"Nur" DIE PERSÖNLICHKEIT ZäHLT

 

„Ich glaube an das Pferd. Das Automobil ist nur eine vorübergehende Erscheinung.“

 

Kaiser Wilhelm der Zweite

 


Die Idee

 

In den vergangenen Jahrhunderten wurden alle Führungskräfte mit Hilfe des Pferdes ausgebildet. 

Der Umgang mit ihm fördert Mut, Kraft, Kreativität und Risikobereitschaft aber gleichzeitig Verantwortungsbewusstsein, Zuverlässigkeit, Geduld und Zielstrebigkeit und vor allem Respekt.
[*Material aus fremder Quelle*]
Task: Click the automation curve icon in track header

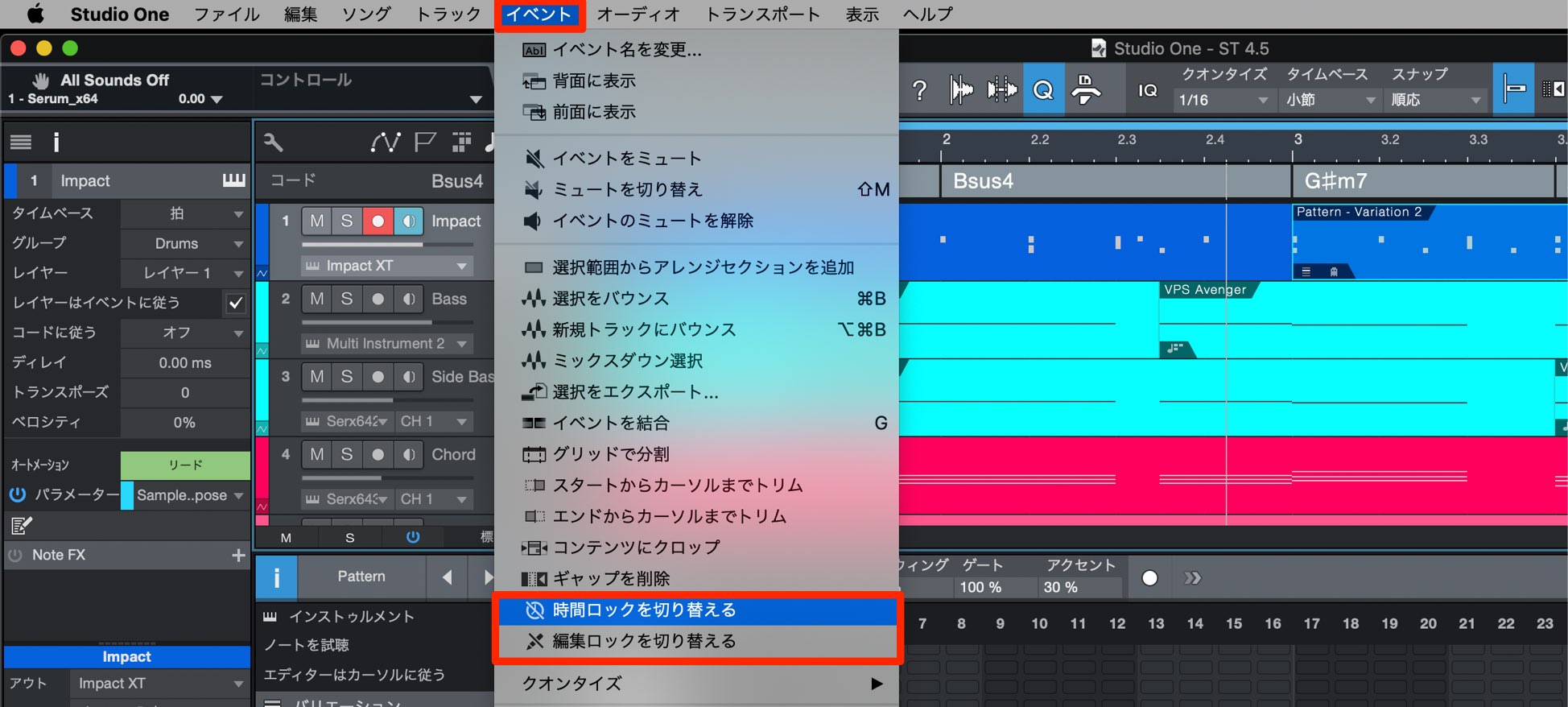Action: pyautogui.click(x=385, y=143)
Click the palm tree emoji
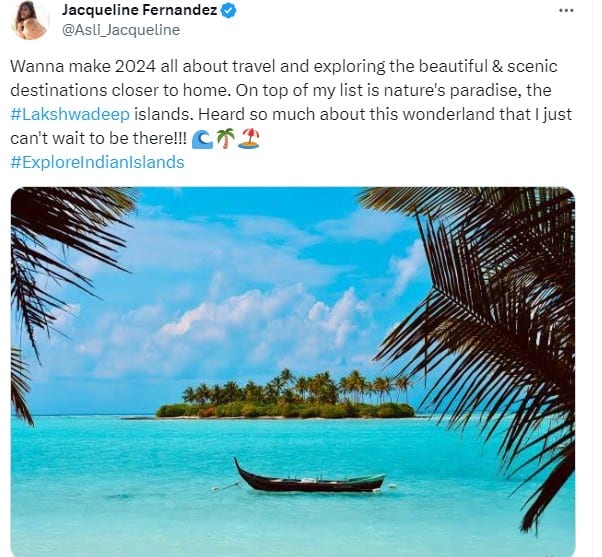Image resolution: width=602 pixels, height=557 pixels. [224, 140]
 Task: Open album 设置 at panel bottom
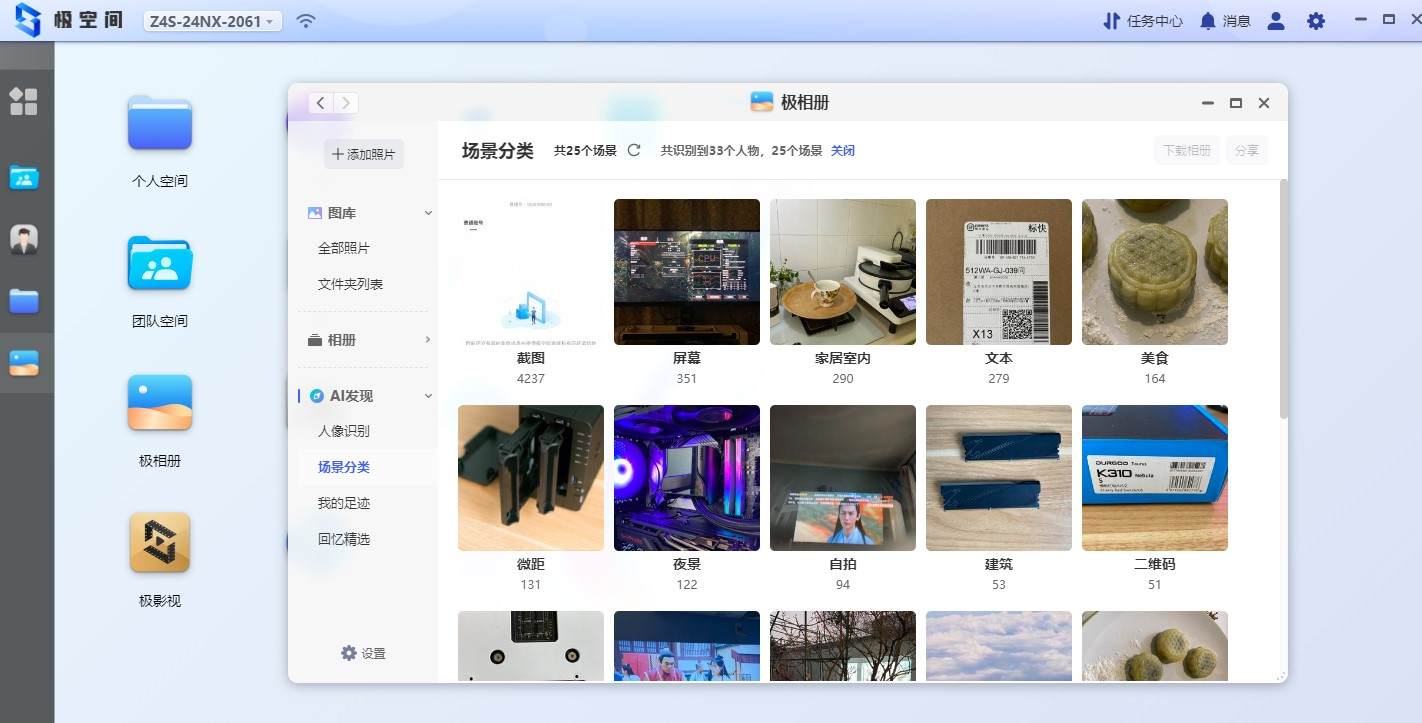pyautogui.click(x=362, y=653)
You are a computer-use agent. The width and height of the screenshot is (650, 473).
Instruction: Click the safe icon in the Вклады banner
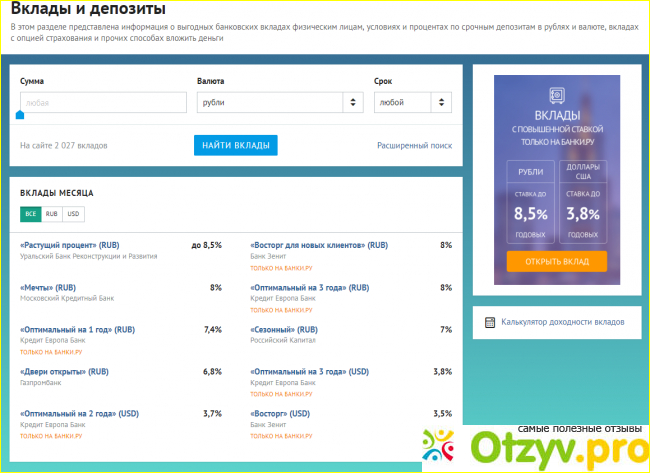(556, 96)
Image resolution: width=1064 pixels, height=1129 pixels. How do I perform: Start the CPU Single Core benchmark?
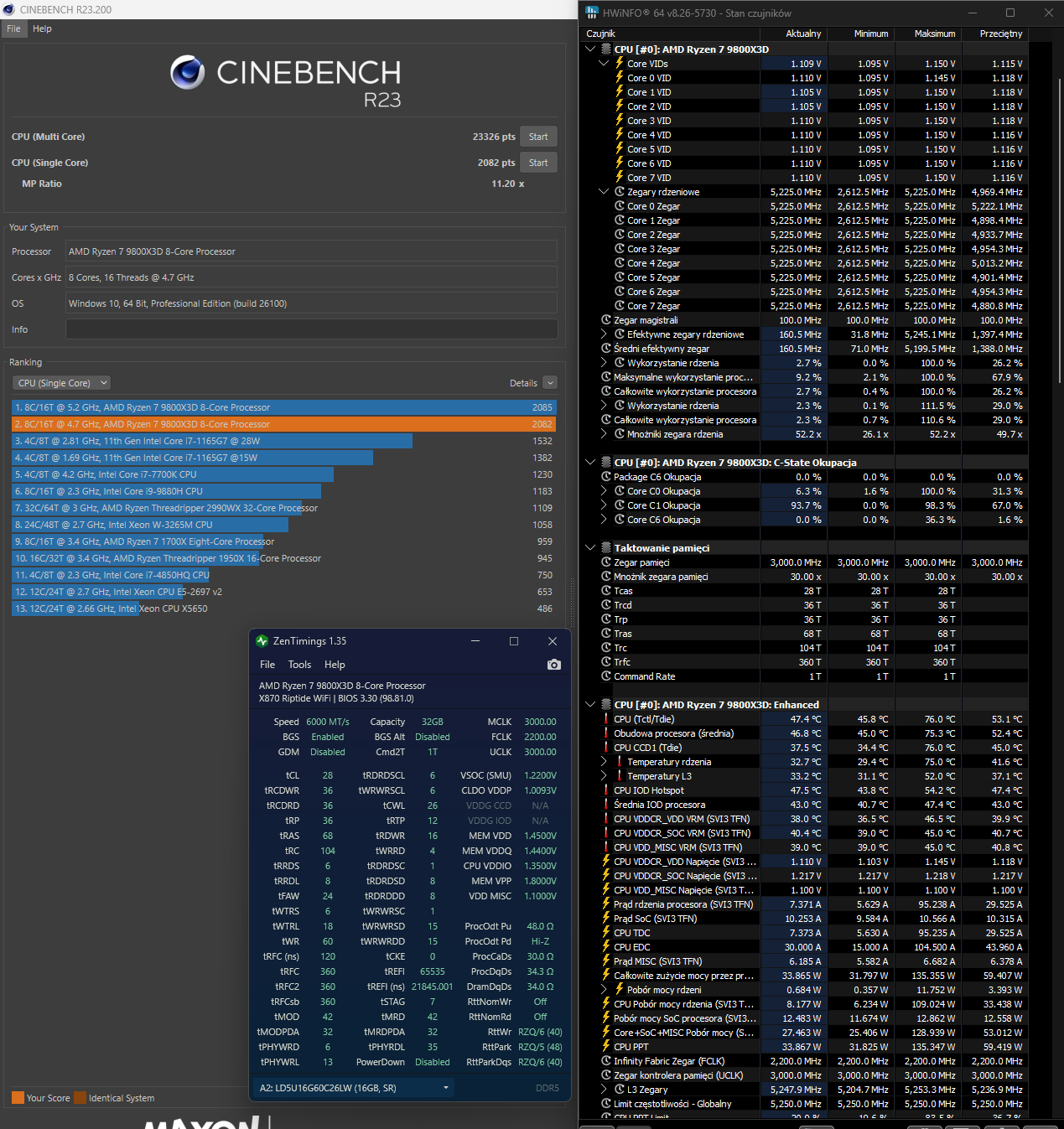pyautogui.click(x=538, y=163)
Doch wo fängt Respekt eigentlich an? Vielleicht ist Respekt sehr einseitig assoziiert mit bürokratisch-hierarchischen Strukturen und "Funktionieren müssen". Die andere Seite von Respekt könnte aus Mitgefühl, Liebe, Anerkennung und Demut bestehen. Genau hier beginnt der andere Zugang zu den Pferden - und zu unserem Leben. Zum Alltag, seinen Herausforderungen, zu den Firmen, die mit ihren aktuellen Problemen- und Schieflagen mehr denn je gefordert sind, ihre Mitarbeiter mit einem reifen Werte-Bewusstsein zu führen und Sinn zu stiften.

Sinnstiftung und Wertewandel in der Führung. Im Umgang mit Pferden zeigt es sich in einer sehr einfachen, natürlichen und real erlebbaren Weise. 

Mit Pferden emotionalisiert man erlerntes Wissen und praktische Erfahrung und macht beides auf intuitive Ebene nutzbar.